How common is ethnic defection during civil war? This study from Yale University examines the relationship between ethnic identity and civil war and points to instances of fluidity in the expression of ethnic identities within civil war. It argues that ethnic defection is best predicted by the extent of territorial control exercised by the main political actors and the level of prior insurgent violence. Ethnic defection is a function of the resources available to political actors. It is important therefore to analyse the internal dynamics of civil wars.
Recent research on civil wars, particularly in the field of international relations, has tended to treat ethnic groups as unitary actors, and ethnic identities as given ex ante, automatically salient, fixed during the conflict, and predictive of individual political behavior. In their simplest formulation, these assumptions boil down to the claim that during civil wars, individuals will tend to act in support of organisations claiming to represent their ethnic identity, to the extent that individuals and organisations can be conflated into a single actor: the ethnic group.

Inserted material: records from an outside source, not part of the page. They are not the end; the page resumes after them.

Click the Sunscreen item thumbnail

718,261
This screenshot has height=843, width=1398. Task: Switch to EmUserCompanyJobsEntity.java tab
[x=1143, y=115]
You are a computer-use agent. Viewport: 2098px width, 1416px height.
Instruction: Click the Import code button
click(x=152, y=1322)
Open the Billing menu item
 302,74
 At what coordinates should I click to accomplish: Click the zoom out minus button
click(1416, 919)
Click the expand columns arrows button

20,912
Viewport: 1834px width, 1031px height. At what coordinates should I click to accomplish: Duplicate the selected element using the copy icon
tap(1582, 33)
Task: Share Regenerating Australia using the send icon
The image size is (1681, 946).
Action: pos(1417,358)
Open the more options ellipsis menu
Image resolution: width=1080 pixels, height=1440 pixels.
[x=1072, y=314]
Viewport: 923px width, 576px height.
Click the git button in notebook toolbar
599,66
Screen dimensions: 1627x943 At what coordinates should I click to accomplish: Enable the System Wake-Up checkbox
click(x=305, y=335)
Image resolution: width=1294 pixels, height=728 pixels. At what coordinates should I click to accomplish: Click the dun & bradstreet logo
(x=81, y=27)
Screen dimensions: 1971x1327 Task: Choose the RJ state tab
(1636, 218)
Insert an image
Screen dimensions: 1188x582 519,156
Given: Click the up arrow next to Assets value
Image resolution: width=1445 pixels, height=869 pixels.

However, it should not be assumed that strategic interaction, between rival actors and between these actors and the population, plays little if any role in the evolution of the war or that once a war is on, nothing changes in terms of mass-level preferences.
- Many individuals enter the war long after it has started, driven by incentives and constraints that are by-products of the war and result from innovative and adaptive strategies devised by the rival actors in the course of the war.
- Neither organisations nor preferences are fixed – change is synonymous with war.
- Defection from rebel organisations making ethnic claims is both possible and more common than widely thought.
- Once the war begins, previously unavailable incentives appear, leading people to collaborate with organisations hostile to the ethnic group with whom they are associated. Revenge is a strong incentive for defection.
- Ethnic defection can be primarily demand driven – rather than emerging as a spontaneous individual process, it is generated by the organisational demand for collaborators.
- This type of demand requires the existence of an organisation capable of implementing such a complex operation.
Irregular war is a social process that places a premium on territorial control. Control, largely based on the use of military resources, can potentially generate collaboration, irrespective of initially adverse preferences. These findings have several important implications for current research on civil wars.
- Treating ethnic groups as unitary actors, whose leaders and members all act homogeneously, can be problematic.
- Organisations, as opposed to groups, are the appropriate unit of analysis and their relation to underlying populations must be the object of systematic theoretical and empirical investigation as opposed to mere assumption.
- It shouldn’t be assumed that the factors used to predict civil war outcomes, such as their duration or termination, are independent of the war itself.
- Individuals do not necessarily enter a civil war with a set of goals or grievances that remain unchanged during the war.
- It is important to focus on the identity consequences of civil war, rather than the more common emphasis on identities as a cause of civil war.